Edouard Manet, Stephane Mallarmé 1876
Mallarmé wrote a typically difficult, but lovely, introduction to the catalogue of Berthe Morisot's work in 1896. She had died the previous March, leaving her daughter Julie, to his educational guidance. He writes about her work "So many clear canvases iridescent, here, exact, impulsive, they can wait with a future smile" and goes on to discuss how little she was known though she balanced life and art, her Salon and her painting, always welcoming, admirable. His language requires a slow pace, and knows his reader would know her all too well, visiting this retrospective of her work.

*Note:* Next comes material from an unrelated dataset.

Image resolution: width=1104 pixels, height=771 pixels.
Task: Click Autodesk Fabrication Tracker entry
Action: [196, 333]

After she and her sister had shown a keen interest, a passion even, for painting, their surprisingly liberal mother for that time, allowed them to continue studying painting under Corot. Through his guidance she had a painting shown in the 1864 Salon and thereby came to know Manet in 1867, sitting for his next Salon submission Balcony, her mother often accompanying her so that her reputation would not be questioned by being in an artist's studio, alone.
Edouard Manet, Balcony 1868
Le Repos 1870
Berthe Morisot 1869
Manet would produce several more paintings of her, which contributes to the gossip that they were amorous of one another, although she married his brother. She and her sister are known to have burned some of their letters to each other, which fact is used to suggest they were hiding some encounter, and both young ladies admit in letters that they kept to have found Manet attractive, if slightly crazy. Whatever romance may have been there was kept secured from the public, then and now, so we do better to appreciate the friendship between the two artists, their attention to each other's work, than to our own lascivious imaginations.

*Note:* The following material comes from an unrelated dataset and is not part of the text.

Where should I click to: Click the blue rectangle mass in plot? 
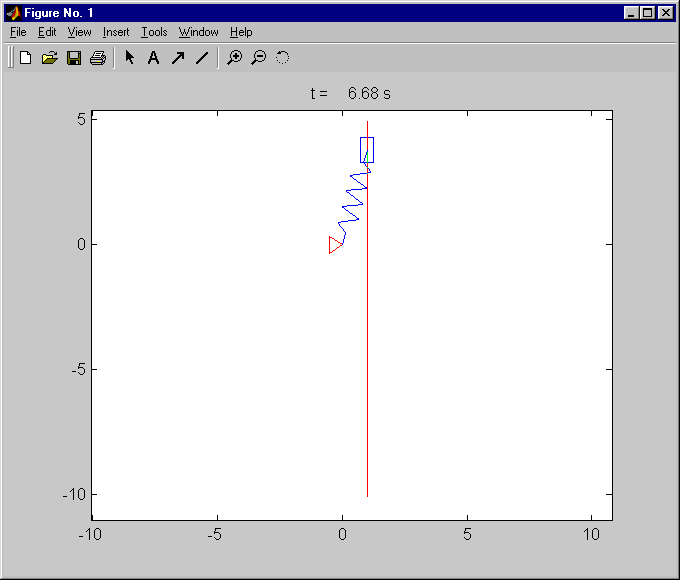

Berthe Morisot with a Fan 1872

The portrait most often reproduced is the one where she is in mourning. It is often used to represent her though she also did a self-portrait.
Edouard Manet, Berthe Morisot with Bunch of Violets 1872
Berthe Morisot, Self-Portrait 1885
 She mostly preferred to have her daughter in any self-portraits. These portraits with her daughter provide the warm scenes of domesticity that women of her time were permitted to paint.

This interior landscape is one of the reasons that Morisot can seem banal, pastel in color and emotion. Her paintings show women reading, chasing butterflies, sitting in gardens or on balconies. They avoid city streets and the outside world of the flâneur, the wanderer in mind and heart and spirit. They are content within the safe enclave of the privileges accorded a bourgeois woman, who is nonetheless permitted to paint. She is undeniably an Impressionist, but as the next post will show, Mallarmé was able to appreciate her in full.
Berthe Morisot, Lady at her Toilette 1885

1 comment:

  1. I loved this post. So intriguing how it all ties together, I had no idea. Thanks for sharing!